**Work required:** Check every line of the data for the string "Select" and copy the ones that have it.

**Exercise data:**
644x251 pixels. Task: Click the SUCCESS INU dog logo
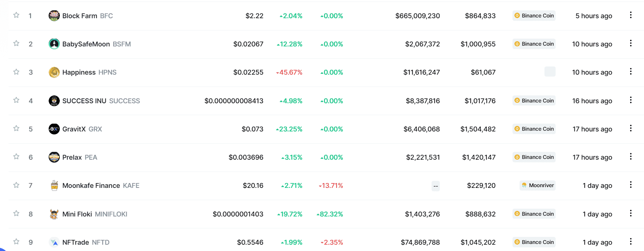54,101
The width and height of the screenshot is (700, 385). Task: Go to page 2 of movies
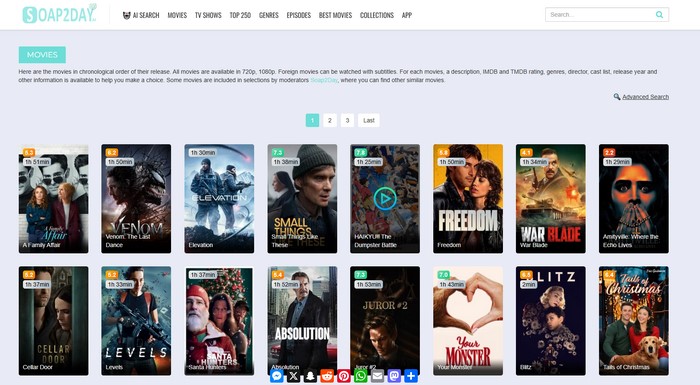coord(330,121)
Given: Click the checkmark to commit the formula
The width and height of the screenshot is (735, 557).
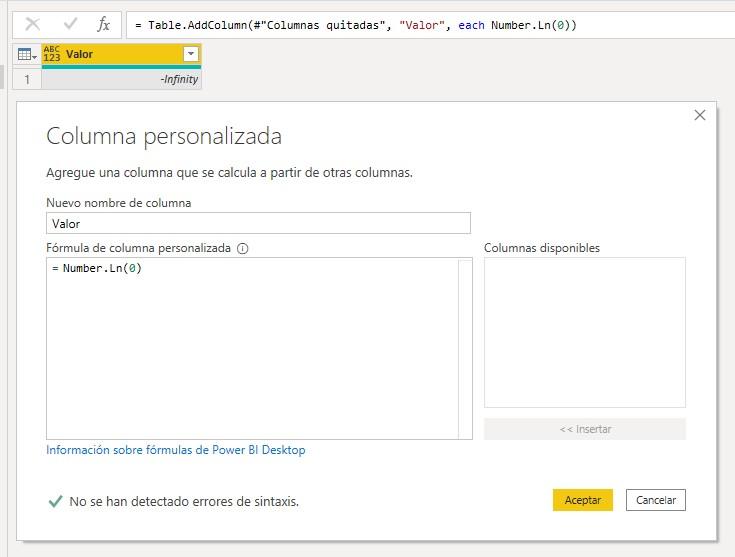Looking at the screenshot, I should (70, 24).
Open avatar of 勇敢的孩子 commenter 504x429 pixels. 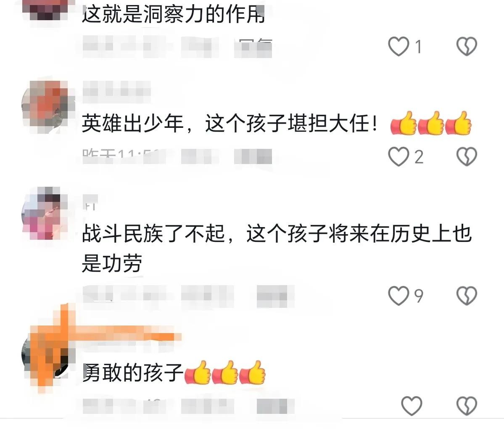[x=47, y=357]
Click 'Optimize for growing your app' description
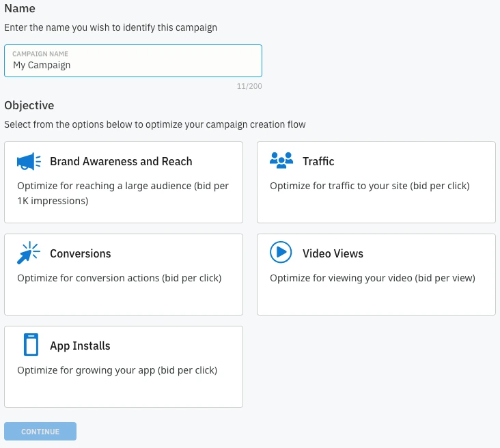This screenshot has width=500, height=448. pyautogui.click(x=117, y=370)
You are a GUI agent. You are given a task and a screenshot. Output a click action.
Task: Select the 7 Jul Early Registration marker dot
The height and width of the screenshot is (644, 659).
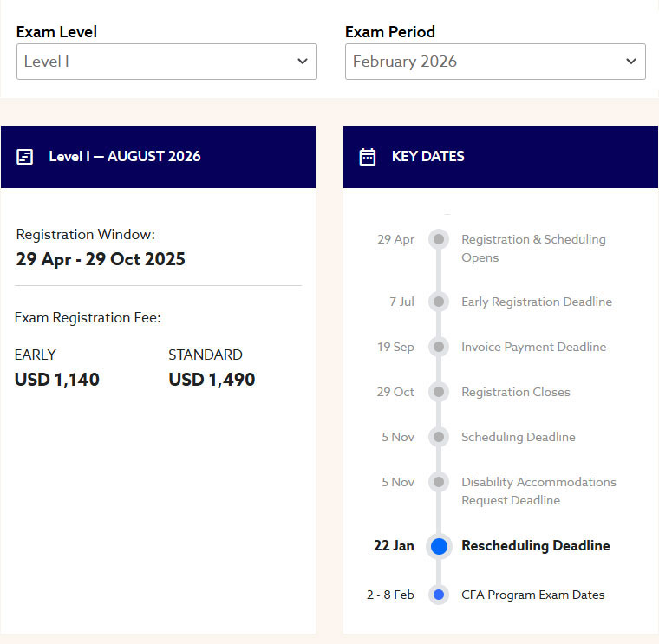tap(439, 302)
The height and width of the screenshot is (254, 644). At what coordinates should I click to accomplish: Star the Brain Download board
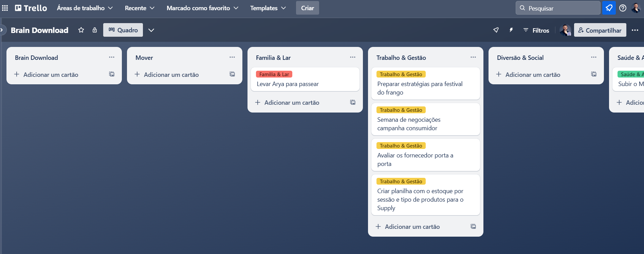coord(81,30)
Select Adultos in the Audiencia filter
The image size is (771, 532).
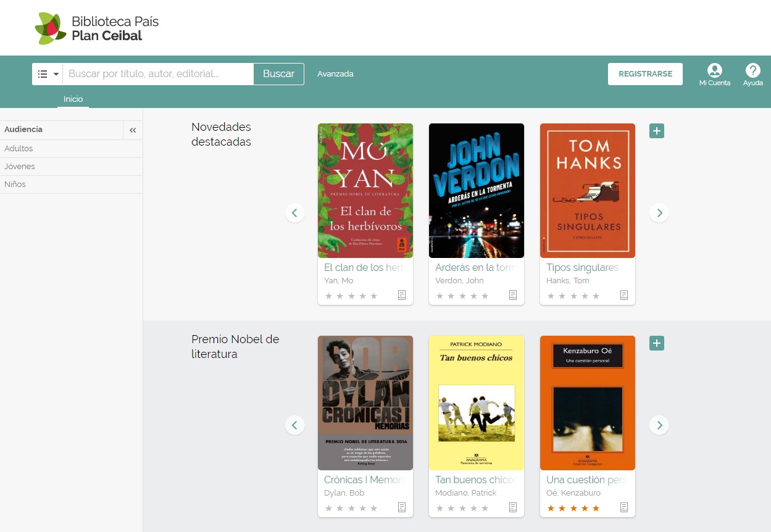pyautogui.click(x=19, y=149)
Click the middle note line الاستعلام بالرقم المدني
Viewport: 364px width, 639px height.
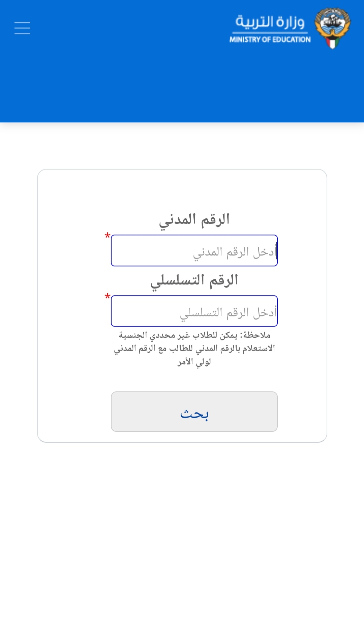coord(194,348)
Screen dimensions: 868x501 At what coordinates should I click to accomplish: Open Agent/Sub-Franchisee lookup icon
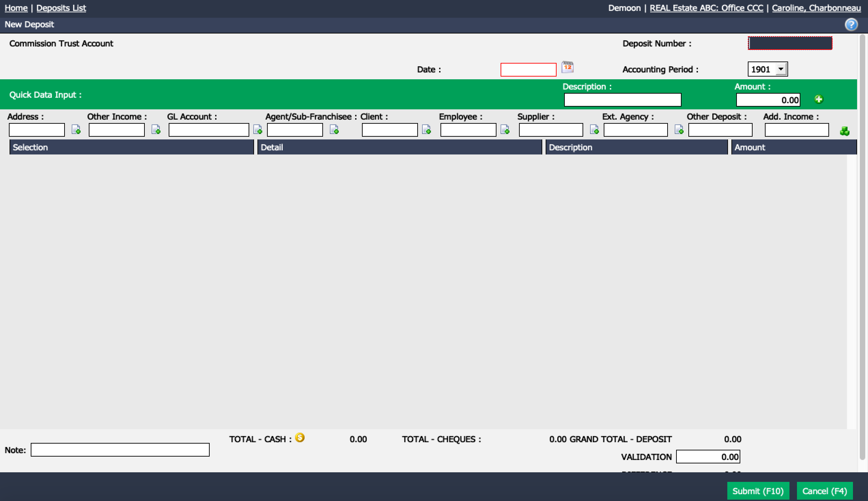pos(334,130)
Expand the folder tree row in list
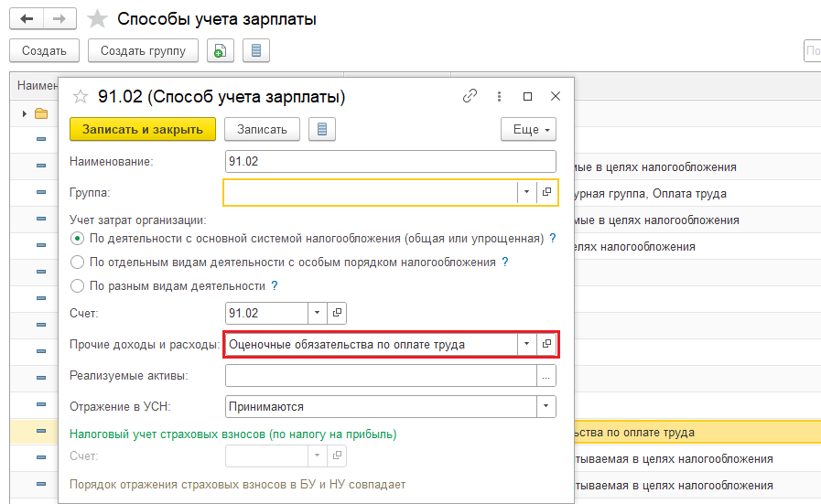Viewport: 821px width, 504px height. coord(25,113)
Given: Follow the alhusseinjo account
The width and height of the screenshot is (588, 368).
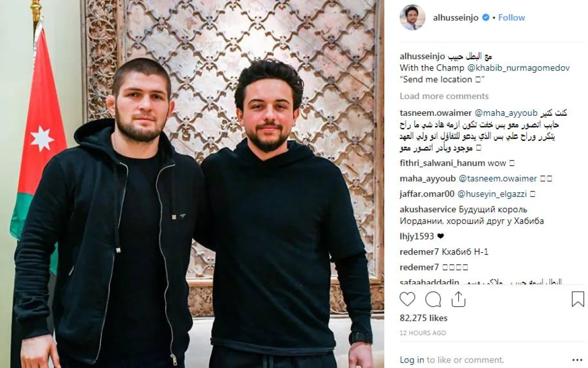Looking at the screenshot, I should (x=512, y=18).
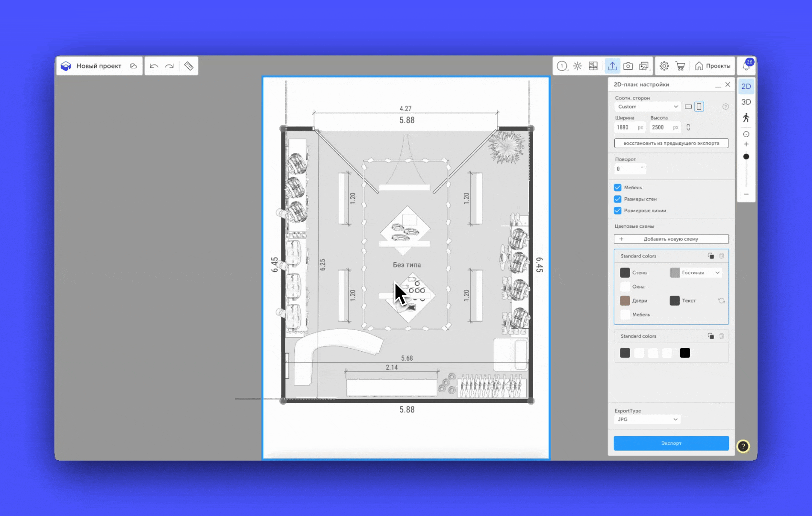Open the Custom aspect ratio dropdown
The height and width of the screenshot is (516, 812).
(647, 107)
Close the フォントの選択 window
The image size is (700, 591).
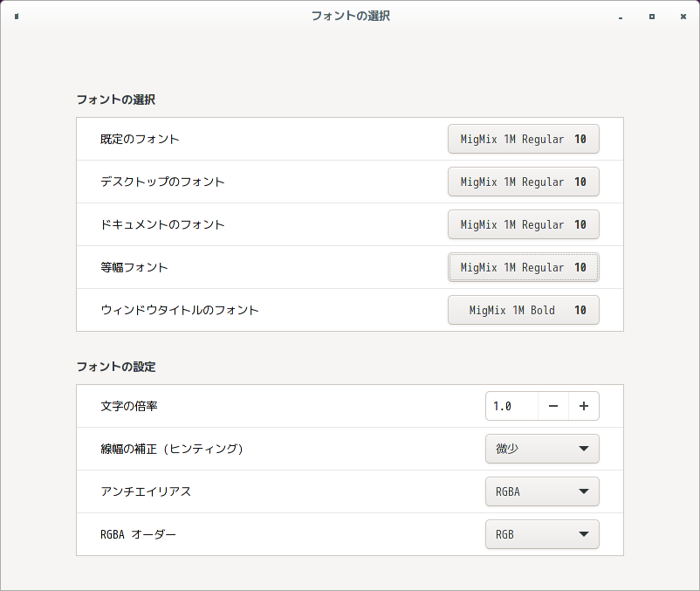click(683, 17)
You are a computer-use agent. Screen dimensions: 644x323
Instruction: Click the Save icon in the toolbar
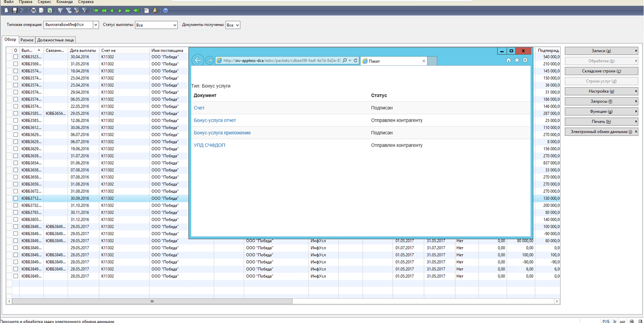click(x=14, y=10)
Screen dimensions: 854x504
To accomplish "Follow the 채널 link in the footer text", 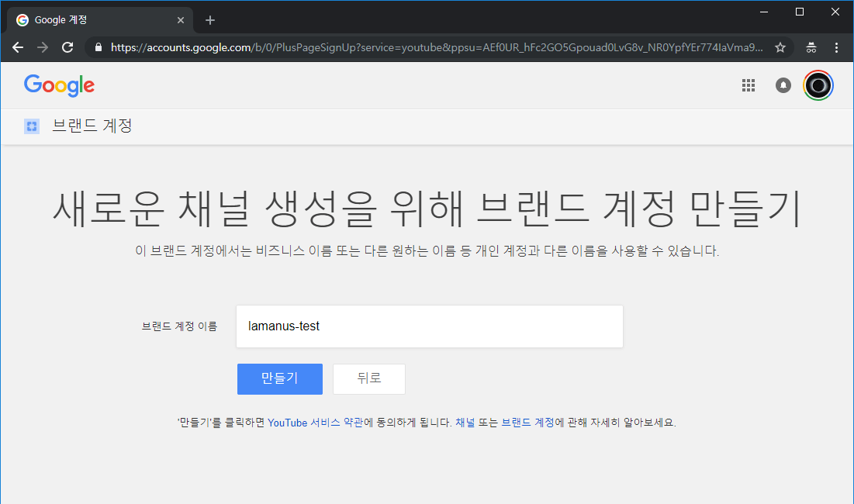I will pyautogui.click(x=465, y=423).
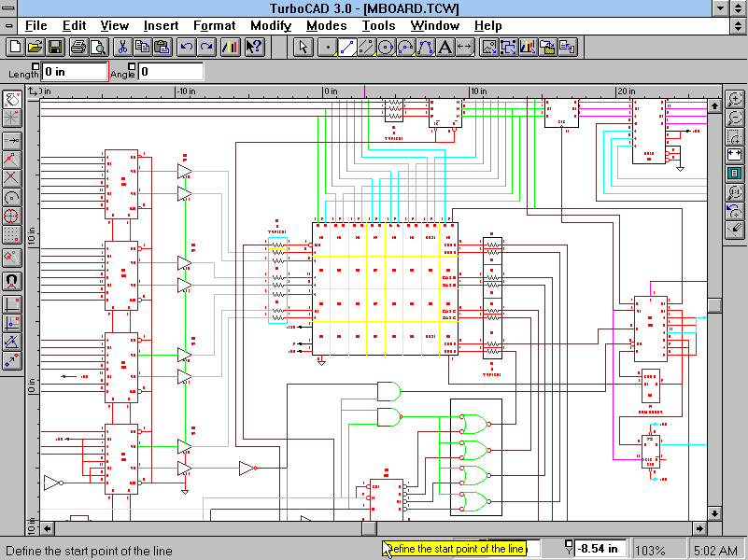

**Answer to this task:**
Task: Select the 7 Jul Early Registration marker dot
Select Adultos in the Audiencia filter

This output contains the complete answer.